Changing spaces in Williamstown

The first walk begins here, on 14 June 2014, on Gem Pier at Williamstown, surrounded by water. It’s a breezy day and lots of yachts are out on the bay, the wind bellying their spinnakers, while others are berthed at the yacht clubs. It’s a picturesque sight and across the bay is a fine view of the city of Melbourne.

I won’t be heading into those skyscrapers though, either by water or land. The idea is to walk clockwise around Melbourne in a big circle, in a series of walks through the suburbs, over a period of about a year, or as long as it takes.

On the way I’m going to observe and write about the suburbs I pass through – trying to avoid the obvious in favour of the obscure, the secret, and the forgotten. I have my own particular preferences – post-industrial architecture, faded signage, street art, suburban iconography – but really it’s a matter of drifting along a route only vaguely planned, looking closely at whatever I come across, and trying to make unforeseen connections.

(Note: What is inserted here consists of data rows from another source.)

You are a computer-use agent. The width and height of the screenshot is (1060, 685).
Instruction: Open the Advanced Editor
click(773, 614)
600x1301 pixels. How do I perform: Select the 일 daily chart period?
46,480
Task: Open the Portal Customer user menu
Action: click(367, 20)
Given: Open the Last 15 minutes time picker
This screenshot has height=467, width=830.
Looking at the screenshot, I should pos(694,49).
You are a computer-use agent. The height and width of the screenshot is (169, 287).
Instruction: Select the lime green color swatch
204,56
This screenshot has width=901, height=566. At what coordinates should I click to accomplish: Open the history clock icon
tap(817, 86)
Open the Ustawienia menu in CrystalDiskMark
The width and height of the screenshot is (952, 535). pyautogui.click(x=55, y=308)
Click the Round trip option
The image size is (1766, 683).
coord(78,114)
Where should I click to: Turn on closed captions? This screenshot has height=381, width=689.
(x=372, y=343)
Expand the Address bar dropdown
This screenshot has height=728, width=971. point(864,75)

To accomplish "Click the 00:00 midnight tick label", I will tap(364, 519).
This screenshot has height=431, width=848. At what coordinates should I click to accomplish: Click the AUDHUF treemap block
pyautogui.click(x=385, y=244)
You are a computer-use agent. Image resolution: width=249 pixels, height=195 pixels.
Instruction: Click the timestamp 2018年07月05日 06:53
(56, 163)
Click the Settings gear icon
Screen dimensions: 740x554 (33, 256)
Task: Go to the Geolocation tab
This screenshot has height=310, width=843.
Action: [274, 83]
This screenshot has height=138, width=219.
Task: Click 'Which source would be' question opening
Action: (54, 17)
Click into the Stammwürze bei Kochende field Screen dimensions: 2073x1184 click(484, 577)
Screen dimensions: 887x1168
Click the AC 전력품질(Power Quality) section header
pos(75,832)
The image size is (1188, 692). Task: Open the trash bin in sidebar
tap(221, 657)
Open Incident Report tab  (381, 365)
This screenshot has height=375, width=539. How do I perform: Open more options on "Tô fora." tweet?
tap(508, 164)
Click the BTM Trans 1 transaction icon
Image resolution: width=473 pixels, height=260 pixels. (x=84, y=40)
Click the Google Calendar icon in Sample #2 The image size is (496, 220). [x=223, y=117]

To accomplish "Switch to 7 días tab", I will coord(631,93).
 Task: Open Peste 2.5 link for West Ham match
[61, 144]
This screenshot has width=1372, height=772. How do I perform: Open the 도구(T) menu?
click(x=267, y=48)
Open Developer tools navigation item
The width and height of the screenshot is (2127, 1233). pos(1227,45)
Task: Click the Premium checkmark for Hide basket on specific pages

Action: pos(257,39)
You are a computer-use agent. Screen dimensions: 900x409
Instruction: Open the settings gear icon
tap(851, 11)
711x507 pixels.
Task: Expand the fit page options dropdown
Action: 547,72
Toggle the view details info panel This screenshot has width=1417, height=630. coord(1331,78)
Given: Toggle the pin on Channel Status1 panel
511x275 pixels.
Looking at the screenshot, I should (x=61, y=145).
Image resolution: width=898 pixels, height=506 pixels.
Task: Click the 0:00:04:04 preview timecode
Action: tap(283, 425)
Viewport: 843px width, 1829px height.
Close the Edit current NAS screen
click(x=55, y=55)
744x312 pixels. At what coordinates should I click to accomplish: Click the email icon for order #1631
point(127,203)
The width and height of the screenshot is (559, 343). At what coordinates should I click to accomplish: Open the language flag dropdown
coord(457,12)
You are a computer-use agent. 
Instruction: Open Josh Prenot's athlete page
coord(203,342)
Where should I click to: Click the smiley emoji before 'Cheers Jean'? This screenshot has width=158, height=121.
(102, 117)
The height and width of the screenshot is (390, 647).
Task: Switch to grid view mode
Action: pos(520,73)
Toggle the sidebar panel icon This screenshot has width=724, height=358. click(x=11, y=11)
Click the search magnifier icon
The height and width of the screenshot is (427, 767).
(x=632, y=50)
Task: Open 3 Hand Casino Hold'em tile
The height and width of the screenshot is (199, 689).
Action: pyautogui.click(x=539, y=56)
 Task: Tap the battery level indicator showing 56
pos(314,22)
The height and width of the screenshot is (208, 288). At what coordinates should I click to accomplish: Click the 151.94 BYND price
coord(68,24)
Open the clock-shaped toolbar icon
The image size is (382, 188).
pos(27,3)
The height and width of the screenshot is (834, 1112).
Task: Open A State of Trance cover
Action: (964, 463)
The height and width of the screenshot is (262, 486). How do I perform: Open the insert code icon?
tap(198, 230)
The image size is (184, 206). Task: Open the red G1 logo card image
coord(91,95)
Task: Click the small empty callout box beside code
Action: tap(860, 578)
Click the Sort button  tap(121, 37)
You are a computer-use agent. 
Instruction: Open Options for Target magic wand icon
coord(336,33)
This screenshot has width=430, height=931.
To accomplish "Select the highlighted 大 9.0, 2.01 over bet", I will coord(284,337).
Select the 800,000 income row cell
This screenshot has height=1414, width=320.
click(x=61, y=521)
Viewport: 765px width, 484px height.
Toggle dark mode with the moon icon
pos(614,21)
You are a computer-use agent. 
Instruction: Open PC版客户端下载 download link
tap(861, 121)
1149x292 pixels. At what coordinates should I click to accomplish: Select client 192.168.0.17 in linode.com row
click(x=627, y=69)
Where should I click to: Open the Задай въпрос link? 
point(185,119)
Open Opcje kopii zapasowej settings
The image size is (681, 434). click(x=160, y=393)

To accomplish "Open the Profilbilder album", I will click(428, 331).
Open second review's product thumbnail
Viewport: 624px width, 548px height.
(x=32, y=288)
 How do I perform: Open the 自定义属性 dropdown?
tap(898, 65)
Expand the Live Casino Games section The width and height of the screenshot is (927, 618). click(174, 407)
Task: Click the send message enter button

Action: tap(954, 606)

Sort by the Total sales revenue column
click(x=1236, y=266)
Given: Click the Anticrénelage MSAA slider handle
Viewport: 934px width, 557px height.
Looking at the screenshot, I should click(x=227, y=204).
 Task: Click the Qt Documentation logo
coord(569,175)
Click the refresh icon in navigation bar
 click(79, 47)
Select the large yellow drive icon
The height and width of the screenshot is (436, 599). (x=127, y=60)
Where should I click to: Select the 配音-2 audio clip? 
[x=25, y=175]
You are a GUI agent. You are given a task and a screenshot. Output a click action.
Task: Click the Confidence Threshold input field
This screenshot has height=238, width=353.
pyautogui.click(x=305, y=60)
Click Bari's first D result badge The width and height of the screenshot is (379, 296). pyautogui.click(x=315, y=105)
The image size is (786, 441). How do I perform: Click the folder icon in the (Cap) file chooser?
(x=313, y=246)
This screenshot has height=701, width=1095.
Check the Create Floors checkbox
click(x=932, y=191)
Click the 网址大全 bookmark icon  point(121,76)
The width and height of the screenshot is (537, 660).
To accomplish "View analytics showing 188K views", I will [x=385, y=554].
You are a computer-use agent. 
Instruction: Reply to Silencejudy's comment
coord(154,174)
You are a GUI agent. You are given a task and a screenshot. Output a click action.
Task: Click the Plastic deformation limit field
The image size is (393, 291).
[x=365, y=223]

I’m walking the first leg with Vin Maskell, a local writer and Williamstown resident, the author of many essays about Melbourne and one of the people who got me interested in observing suburbia more carefully. Standing on Gem Pier, the wind blowing sea spray on our faces, we have the old navy ship HMAS Castlemaine on one side, the Sea Shepherd vessel Steve Irwin on the other. Every winter, Sea Shepherd ships depart from and return to a berth at Seaworks,  to pursue Japanese whaling vessels in the Southern Ocean. Marks are visible on the hull of the Steve Irwin where the whalers have rammed it. It wasn’t that long ago that whaling was an important part of the Australian economy. Whaling ships probably used to leave from the very same berth that Sea Shepherd ships do today, and their crews perhaps drank at the same local pubs.

Engraving of whale seizing a whaling boat in his huge jaws.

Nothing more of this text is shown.